Rikers Adası'ndaki kadınlar hapishanesinde kalan eski bir mahkum, kadınlar koğuşunda kalan aslen erkek olan bir trans kadının tecavüzcü bir erkek olduğu yönündeki uyarılarının hapishane personeli tarafından dikkate alınmadığı gerekçesiyle dava açıyor.
Mağdur, failin kendisine cinsel birliktelik teklif ettiğini ve hatta duşta elle tacizde bulunduğunu ıslah memurlarına söylemesine rağmen failin kadın koğuşundan çıkarılmadığını söyledi. Günler sonra mağdur, fail tarafından uykusunda cinsel saldırıya uğradığını iddia etti.
Davada adı yalnızca "Rose Doe" olarak anılan davacının avukatları tarafından elde edilen soruşturma kayıtları, failin kadın koğuşuna gelmesinden kısa bir süre sonra Doe'nun personele şikayette bulunduğunu ve yeni tutuklunun kendisine cinsel teklifte bulunduğunu ve ardından tuvalette kendisini taciz ettiğini iddia ettiğini gösteriyor.
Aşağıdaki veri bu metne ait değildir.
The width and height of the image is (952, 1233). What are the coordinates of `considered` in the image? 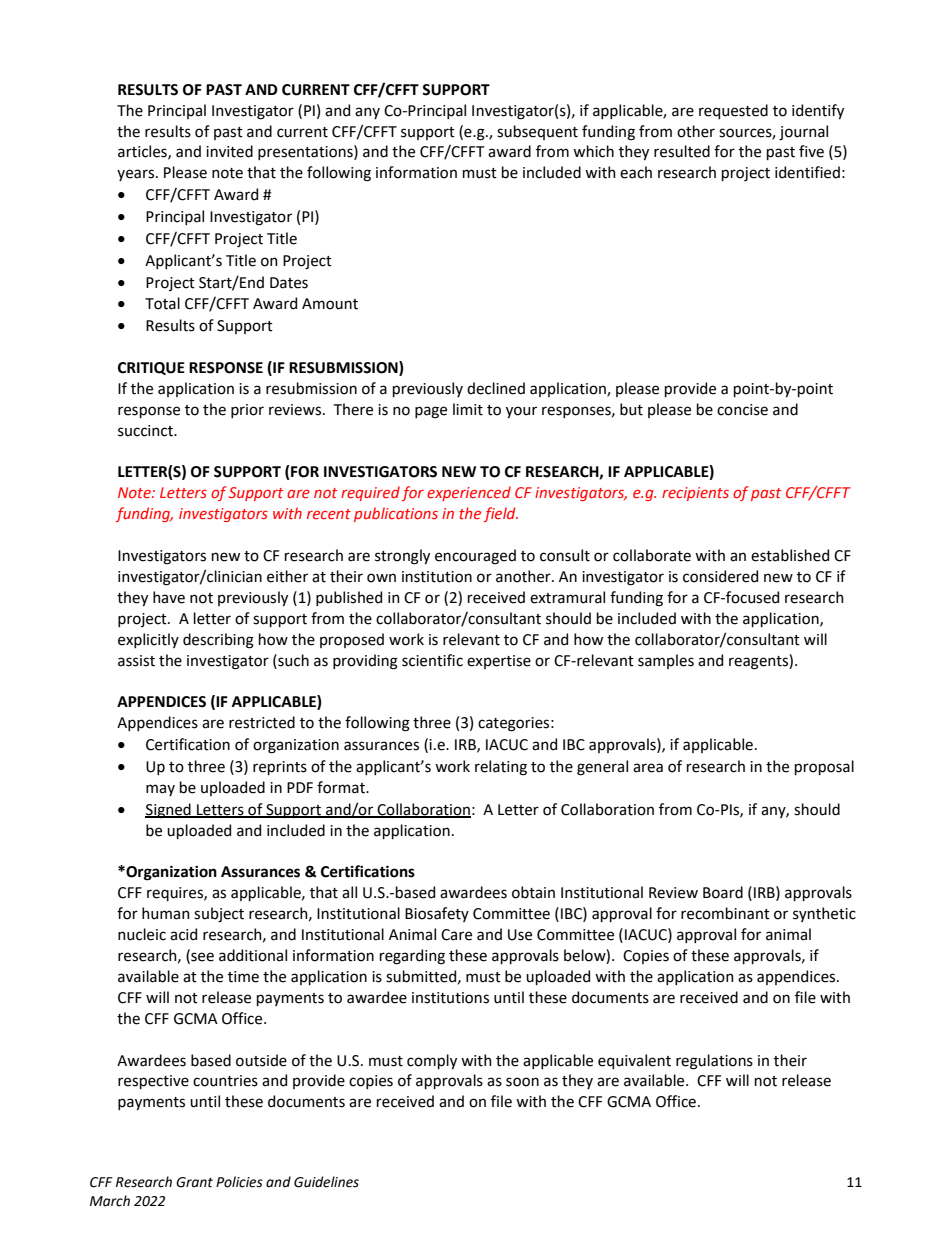 It's located at (720, 576).
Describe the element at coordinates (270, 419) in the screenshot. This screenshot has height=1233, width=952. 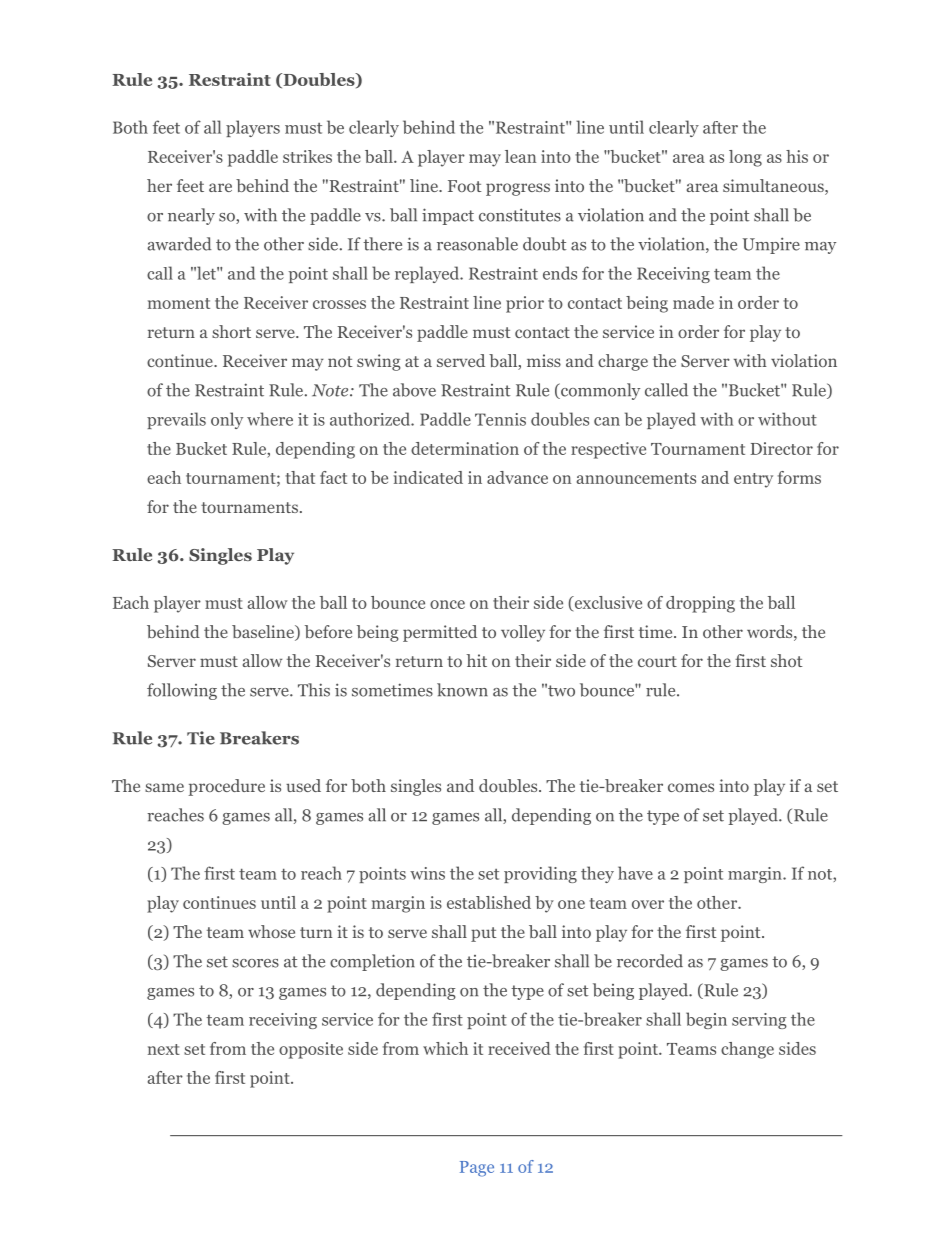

Rose M. Singer Center (RMSC) cezaevinin müdür vekili Floyd Phipps bu şikayetleri inceledikten sonra "Bu kişinin bu hapishane için uygun olmadığını düşünüyorum. . . . [Rose Doe] kendini güvende hissetmediği için birimde kalmak istemiyor" yazılı bir e-posta gönderdi.
Davacının iddiasına göre failin söylediği şey şuydu: "Ben transseksüel değilim. Heteroseksüelim. Kadınlardan hoşlanıyorum."
Doe, bu uyarı ve şikayetlerden sonra bile infaz koruma memurlarının faili kadınların kaldığı yerlerden uzaklaştırmadığını söylüyor. Doe'nun davasına göre, "Davacı yatağında uyurken, Fail, Davacı'ya tekrar cinsel saldırıda bulunma fırsatını yakaladı. Davacı uyurken pantolonunu indirdi ve ona tecavüz etmeye başladı."
Doe, "Hayatımın geri kalanında bu yara izini taşıyacağım" dedi.
Rose Doe'yu temsil eden avukat Nicholas Liakas, "Açık bir tehlike söz konusu olduğunda bu tehlikenin ortadan kaldırılması gerekir ve bu olayda devreye girip bir tecavüzü önlemek için aslında pek çok fırsat bulunuyordu," dedi.
New York Ceza İnfaz Kurumu'ndan bir sözcü, davanın aktif bir dava olduğunu gerekçe göstererek dava hakkında yorum yapmayı reddetti. Rose Doe'ya gönderilen bir mektupta, hapishane müfettişleri "olayın gerçekleşip gerçekleşmediğine dair nihai bir tespitte bulunmak için yeterli kanıt olmadığını" belirttiler.
Doe tecavüzü bildirdiğini söylese de, açtığı davada hapishane personelinin "Davacı'ya yeterli tıbbi ve ruh sağlığı hizmeti sağlamayarak, kanıtları toplamayarak, belgelendirmeyerek ve gözden geçirmeyerek Davacı'nın cinsel saldırılarını örtbas ettiğini" iddia ediyor.
Rose Doe'ya tecavüz etmekle suçlanan mahkum, kendisini Rikers hapishanesine gönderen ağır saldırı suçlamalarını kabul etmesinin ardından erkekler için maksimum güvenlikli bir cezaevine nakledildi.
Telefonla ulaşılan suçlanan mahkumun babası, oğlunun "içeri girdiğinde bir kız arkadaşı olan sorunlu bir mahkum" olduğunu, ancak oğlunun birine tecavüz edebileceğine inanmadığını söyledi.
Rose Doe'nun avukatları, "Bu kişinin belgelenmiş taciz şikâyetleri vardı. Görmezden gelindikçe tecavüzle sonuçlandı," dedi.
Paylaşılan soruşturma kayıtları arasında, mahkûmun kadınlar koğuşuna girmeyi başaran bir heteroseksüel olduğunu ve kadın mahkûmlarla cinsel ilişki arayışında olduğunu söylediği, hapishanede kaydedilmiş telefon görüşmelerinin dökümleri de yer alıyor.
"Ben eşcinsel değilim... Penis istemiyorum," diyor mahkum bir transkriptte.
Hapishaneden arayan kişinin adı tutanaklarda gizlenmiş olsa da Doe'nun avukatları bu kişinin müvekkillerine saldıran mahkumla aynı kişi olabileceğini söylüyor.
Rose Doe, "Sadece şikayetimi aldılar ve bu konuda bir şeyler yapacaklarını söylediler ama hiçbir zaman yapmadılar" şeklinde açıklama yaptı.